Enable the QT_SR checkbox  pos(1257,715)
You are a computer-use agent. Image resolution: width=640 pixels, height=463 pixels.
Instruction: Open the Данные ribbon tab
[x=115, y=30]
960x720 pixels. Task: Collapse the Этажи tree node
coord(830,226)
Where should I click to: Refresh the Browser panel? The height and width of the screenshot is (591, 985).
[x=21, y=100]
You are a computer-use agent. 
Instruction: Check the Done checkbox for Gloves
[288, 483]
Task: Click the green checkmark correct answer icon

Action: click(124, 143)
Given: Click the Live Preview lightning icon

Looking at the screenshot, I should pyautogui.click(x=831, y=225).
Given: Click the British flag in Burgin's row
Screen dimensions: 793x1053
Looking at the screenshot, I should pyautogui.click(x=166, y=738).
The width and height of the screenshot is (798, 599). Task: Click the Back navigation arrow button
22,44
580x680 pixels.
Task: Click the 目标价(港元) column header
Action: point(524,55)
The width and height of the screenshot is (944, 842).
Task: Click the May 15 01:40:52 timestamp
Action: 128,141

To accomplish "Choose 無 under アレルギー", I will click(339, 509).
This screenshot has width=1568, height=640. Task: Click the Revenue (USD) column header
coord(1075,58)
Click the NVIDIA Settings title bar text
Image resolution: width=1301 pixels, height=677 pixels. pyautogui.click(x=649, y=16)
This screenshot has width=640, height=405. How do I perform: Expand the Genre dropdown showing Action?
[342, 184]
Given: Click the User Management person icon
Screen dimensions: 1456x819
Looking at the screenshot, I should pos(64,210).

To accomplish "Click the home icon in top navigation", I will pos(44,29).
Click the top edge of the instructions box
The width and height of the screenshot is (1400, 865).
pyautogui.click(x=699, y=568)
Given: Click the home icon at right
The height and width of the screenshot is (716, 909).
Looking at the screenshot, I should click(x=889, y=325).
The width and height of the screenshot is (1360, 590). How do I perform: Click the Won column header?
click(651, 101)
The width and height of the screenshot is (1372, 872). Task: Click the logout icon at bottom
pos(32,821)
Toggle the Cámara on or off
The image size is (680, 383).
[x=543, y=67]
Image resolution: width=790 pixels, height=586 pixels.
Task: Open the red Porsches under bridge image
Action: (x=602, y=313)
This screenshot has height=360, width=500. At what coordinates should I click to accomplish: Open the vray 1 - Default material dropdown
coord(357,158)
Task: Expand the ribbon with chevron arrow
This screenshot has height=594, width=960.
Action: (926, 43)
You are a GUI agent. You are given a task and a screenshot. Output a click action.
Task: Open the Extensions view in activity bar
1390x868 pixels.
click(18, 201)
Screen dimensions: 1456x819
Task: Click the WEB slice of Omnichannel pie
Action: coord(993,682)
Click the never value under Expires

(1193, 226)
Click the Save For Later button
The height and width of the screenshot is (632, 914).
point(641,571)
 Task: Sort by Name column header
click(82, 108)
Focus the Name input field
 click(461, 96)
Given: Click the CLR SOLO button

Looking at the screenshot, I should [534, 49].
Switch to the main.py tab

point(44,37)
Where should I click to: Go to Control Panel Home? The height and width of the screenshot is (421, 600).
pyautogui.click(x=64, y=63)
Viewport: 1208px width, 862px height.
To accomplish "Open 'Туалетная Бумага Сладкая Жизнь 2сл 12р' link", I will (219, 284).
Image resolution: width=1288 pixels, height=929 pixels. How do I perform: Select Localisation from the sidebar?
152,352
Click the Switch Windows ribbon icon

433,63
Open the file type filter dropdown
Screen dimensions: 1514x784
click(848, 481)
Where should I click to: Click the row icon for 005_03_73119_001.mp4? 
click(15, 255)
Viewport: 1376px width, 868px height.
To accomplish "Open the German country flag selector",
______________________________
> Stated exercise: Reproduce every row above verbatim, with nothing changed or left out.

> Written response:
Enable the QT_SR checkbox  pos(1257,715)
You are a computer-use agent. Image resolution: width=640 pixels, height=463 pixels.
Instruction: Open the Данные ribbon tab
[x=115, y=30]
960x720 pixels. Task: Collapse the Этажи tree node
coord(830,226)
Where should I click to: Refresh the Browser panel? The height and width of the screenshot is (591, 985).
[x=21, y=100]
You are a computer-use agent. 
Instruction: Check the Done checkbox for Gloves
[288, 483]
Task: Click the green checkmark correct answer icon

Action: click(124, 143)
Given: Click the Live Preview lightning icon

Looking at the screenshot, I should pyautogui.click(x=831, y=225).
Given: Click the British flag in Burgin's row
Screen dimensions: 793x1053
Looking at the screenshot, I should pyautogui.click(x=166, y=738).
The width and height of the screenshot is (798, 599). Task: Click the Back navigation arrow button
22,44
580x680 pixels.
Task: Click the 目标价(港元) column header
Action: point(524,55)
The width and height of the screenshot is (944, 842).
Task: Click the May 15 01:40:52 timestamp
Action: 128,141

To accomplish "Choose 無 under アレルギー", I will click(339, 509).
This screenshot has width=1568, height=640. Task: Click the Revenue (USD) column header
coord(1075,58)
Click the NVIDIA Settings title bar text
Image resolution: width=1301 pixels, height=677 pixels. pyautogui.click(x=649, y=16)
This screenshot has width=640, height=405. How do I perform: Expand the Genre dropdown showing Action?
[342, 184]
Given: Click the User Management person icon
Screen dimensions: 1456x819
Looking at the screenshot, I should pos(64,210).

To accomplish "Click the home icon in top navigation", I will pos(44,29).
Click the top edge of the instructions box
The width and height of the screenshot is (1400, 865).
pyautogui.click(x=699, y=568)
Given: Click the home icon at right
The height and width of the screenshot is (716, 909).
Looking at the screenshot, I should click(x=889, y=325).
The width and height of the screenshot is (1360, 590). How do I perform: Click the Won column header?
click(651, 101)
The width and height of the screenshot is (1372, 872). Task: Click the logout icon at bottom
pos(32,821)
Toggle the Cámara on or off
The image size is (680, 383).
[x=543, y=67]
Image resolution: width=790 pixels, height=586 pixels.
Task: Open the red Porsches under bridge image
Action: (x=602, y=313)
This screenshot has height=360, width=500. At what coordinates should I click to accomplish: Open the vray 1 - Default material dropdown
coord(357,158)
Task: Expand the ribbon with chevron arrow
This screenshot has height=594, width=960.
Action: (926, 43)
You are a GUI agent. You are given a task and a screenshot. Output a click action.
Task: Open the Extensions view in activity bar
1390x868 pixels.
click(18, 201)
Screen dimensions: 1456x819
Task: Click the WEB slice of Omnichannel pie
Action: coord(993,682)
Click the never value under Expires

(1193, 226)
Click the Save For Later button
The height and width of the screenshot is (632, 914).
point(641,571)
 Task: Sort by Name column header
click(82, 108)
Focus the Name input field
 click(461, 96)
Given: Click the CLR SOLO button

Looking at the screenshot, I should [534, 49].
Switch to the main.py tab

point(44,37)
Where should I click to: Go to Control Panel Home? The height and width of the screenshot is (421, 600).
pyautogui.click(x=64, y=63)
Viewport: 1208px width, 862px height.
To accomplish "Open 'Туалетная Бумага Сладкая Жизнь 2сл 12р' link", I will (219, 284).
Image resolution: width=1288 pixels, height=929 pixels. How do I perform: Select Localisation from the sidebar?
152,352
Click the Switch Windows ribbon icon

433,63
Open the file type filter dropdown
Screen dimensions: 1514x784
click(848, 481)
Where should I click to: Click the row icon for 005_03_73119_001.mp4? 
click(15, 255)
Viewport: 1376px width, 868px height.
To accomplish "Open the German country flag selector",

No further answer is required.